• What needs to be done
Where the entries below show "You are a computer-use", begin there and print that line and all following lines exactly, through the last, omitting pictures.

• Collected data
/---

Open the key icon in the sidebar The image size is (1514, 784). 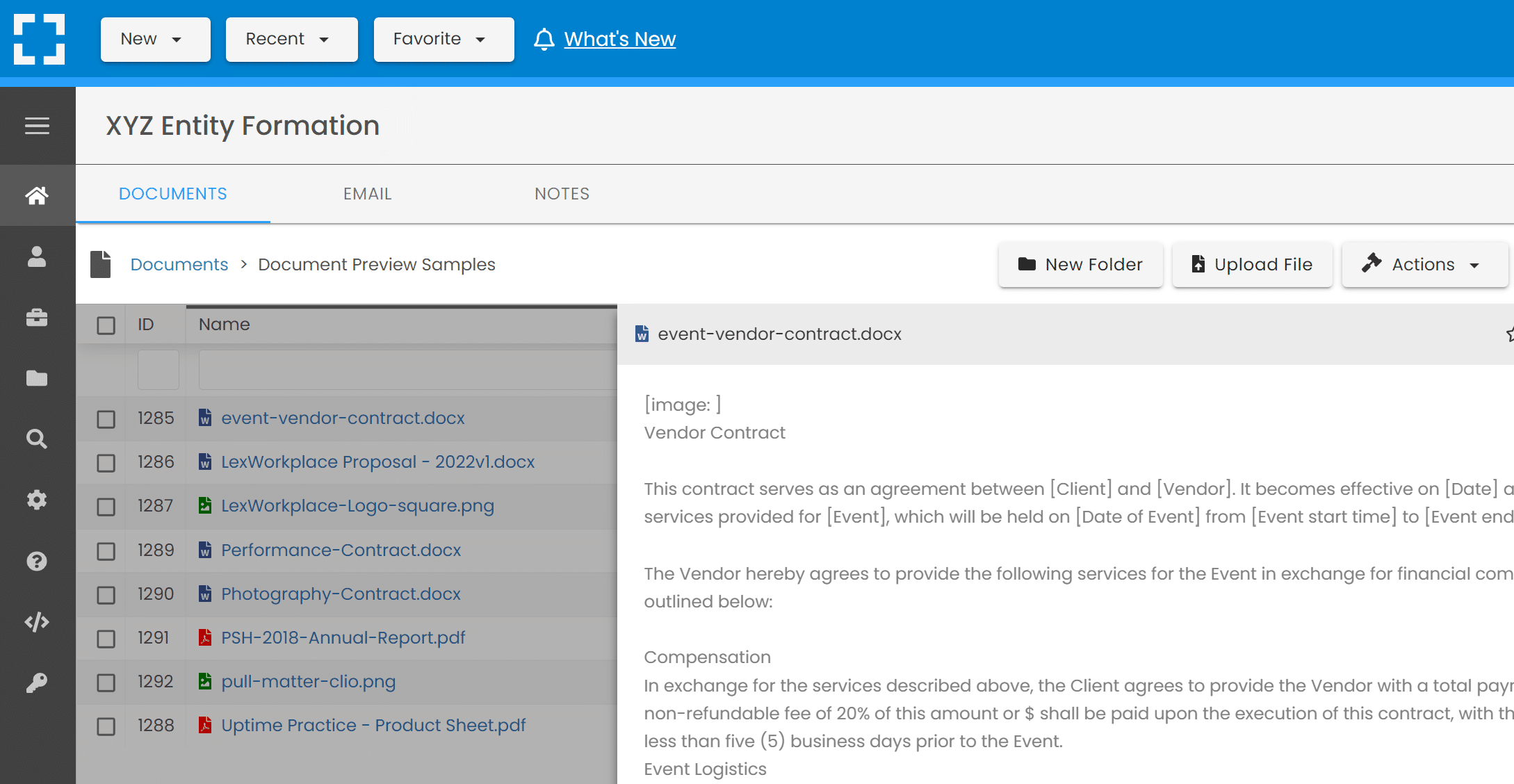[x=37, y=683]
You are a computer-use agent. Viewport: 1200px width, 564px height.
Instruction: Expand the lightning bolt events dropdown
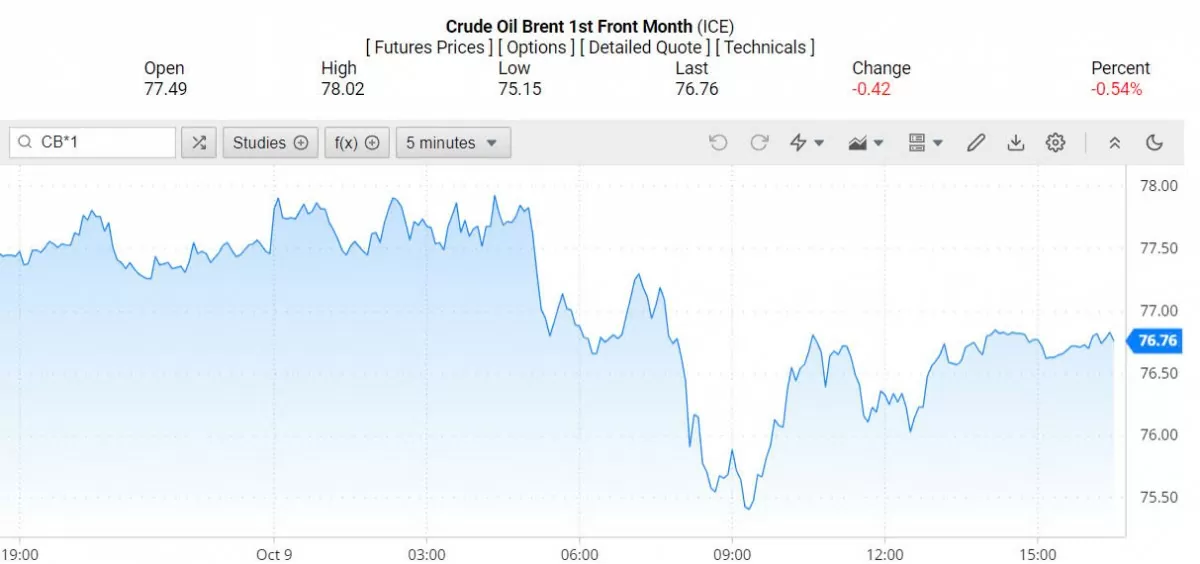807,143
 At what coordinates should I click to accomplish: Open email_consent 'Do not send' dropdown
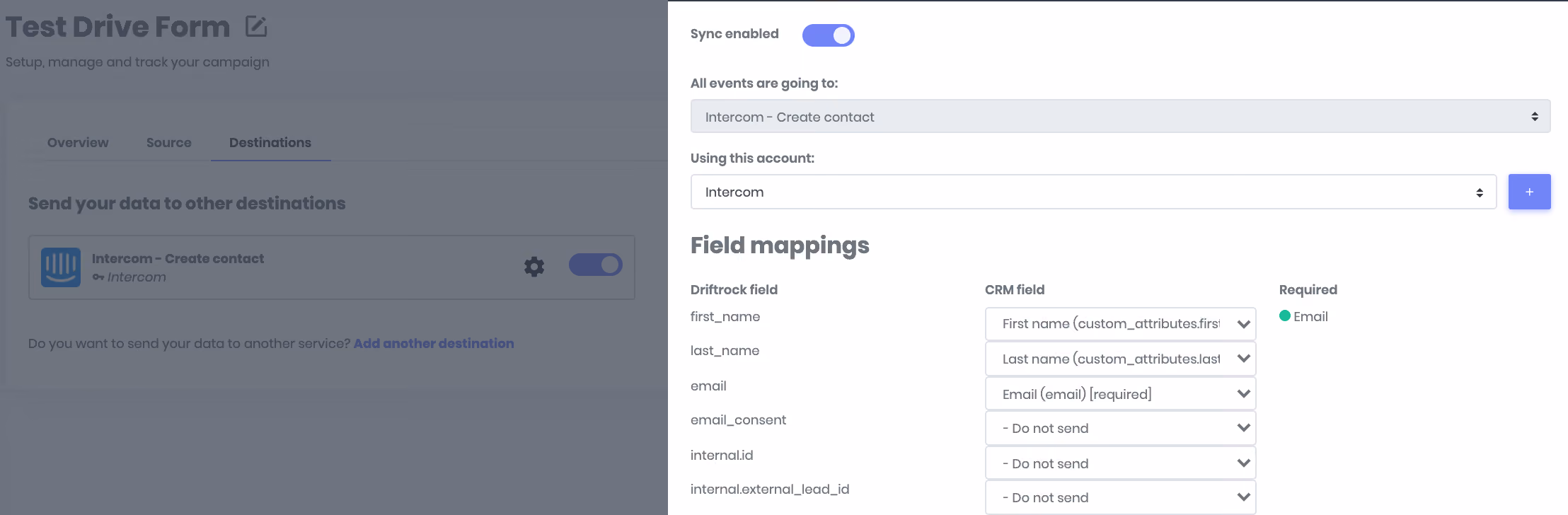pyautogui.click(x=1120, y=428)
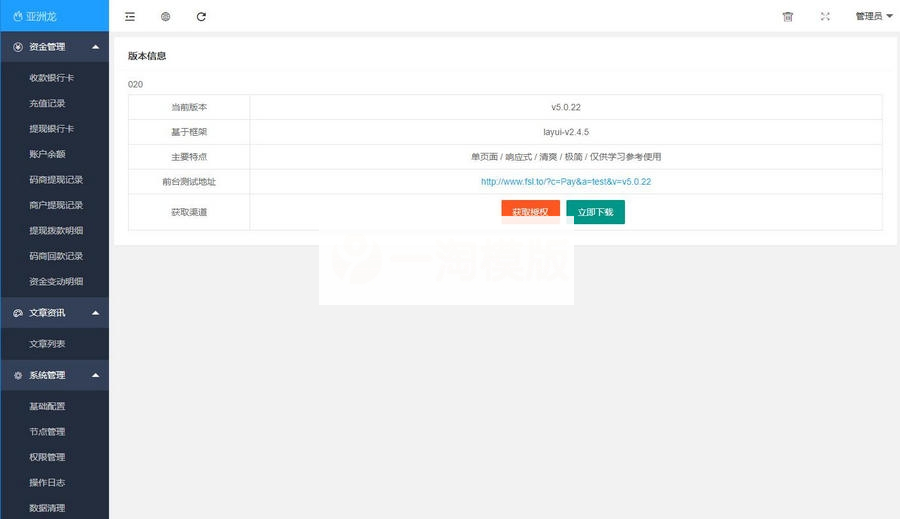Select 充值记录 menu item
900x519 pixels.
tap(47, 103)
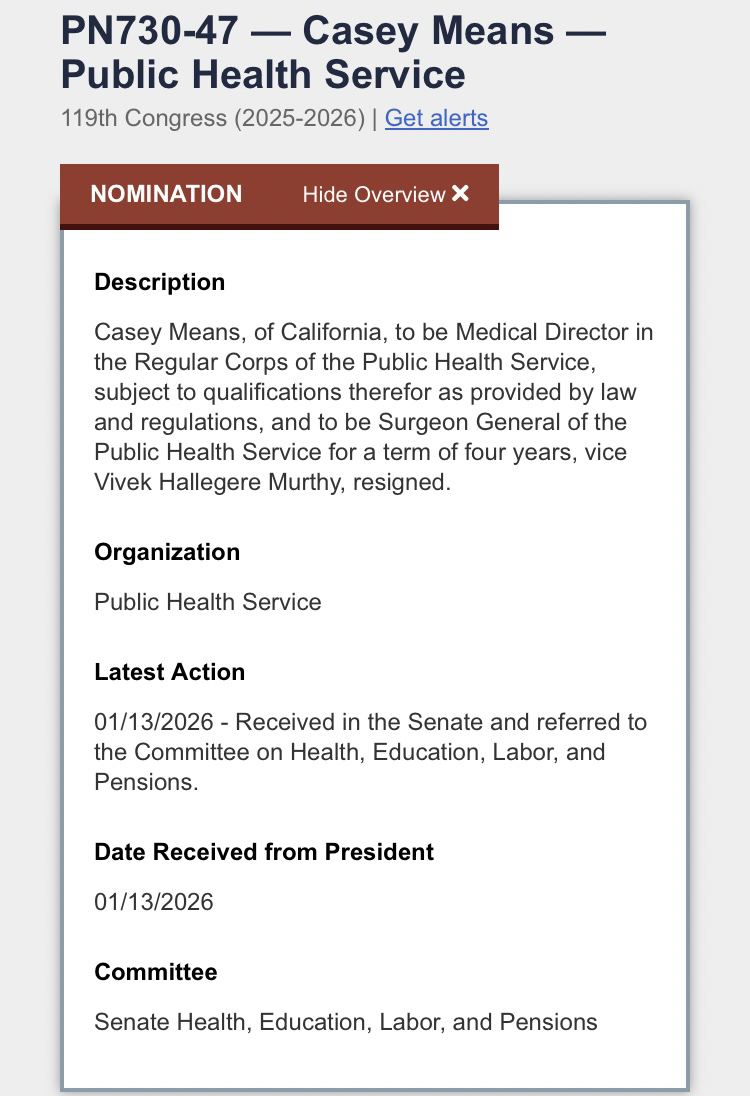Click the word Pensions ending Latest Action
Viewport: 750px width, 1096px height.
coord(143,782)
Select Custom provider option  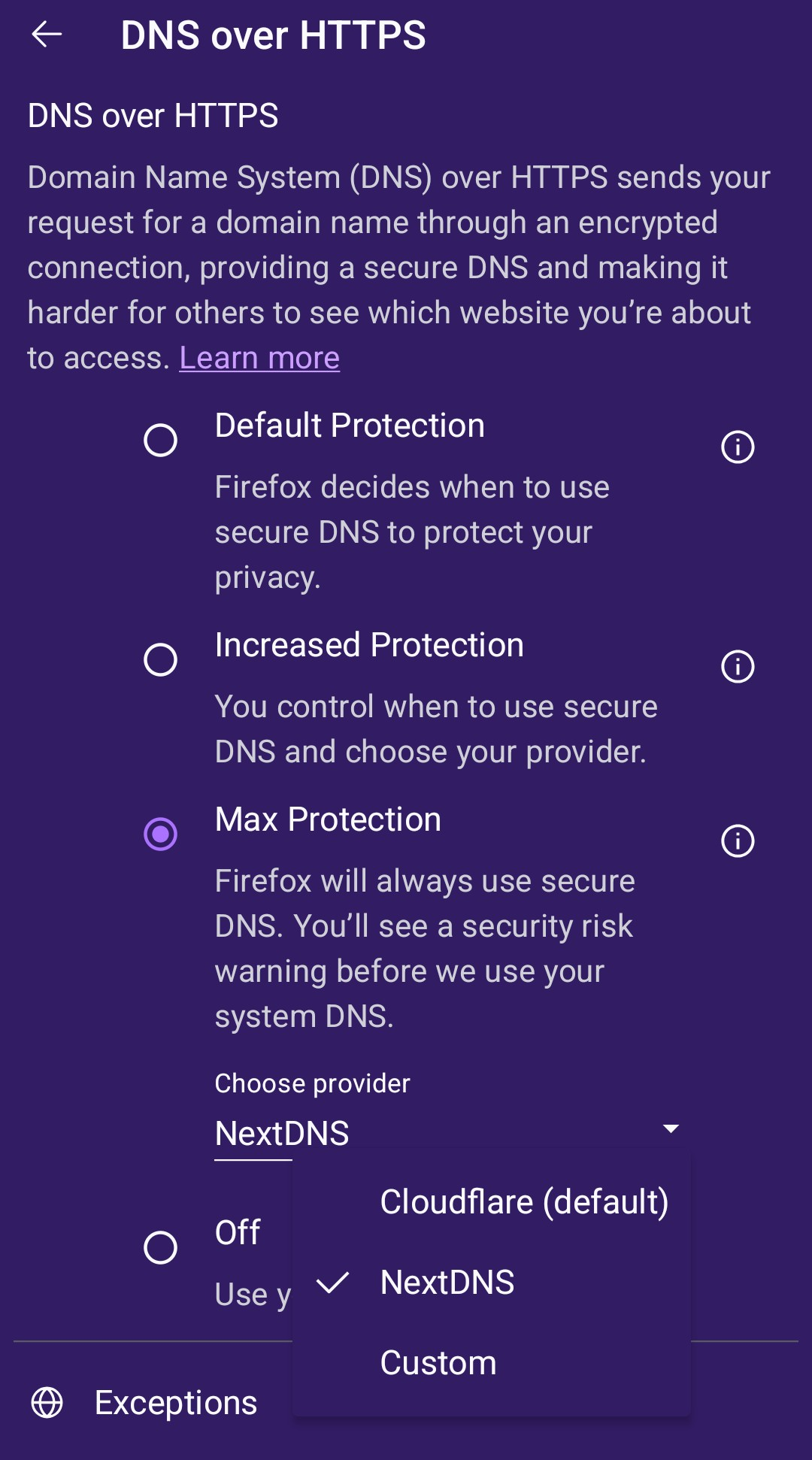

\---

• Response for this exercise
You are a computer-use agent. Viewport: 1200px width, 564px height.
Instruction: Expand the lightning bolt events dropdown
807,143
 At what coordinates should I click to accomplish: Open email_consent 'Do not send' dropdown
pyautogui.click(x=1120, y=428)
Select 充值记录 menu item
900x519 pixels.
tap(47, 103)
Click the word Pensions ending Latest Action
Viewport: 750px width, 1096px height.
coord(143,782)
Select Custom provider option  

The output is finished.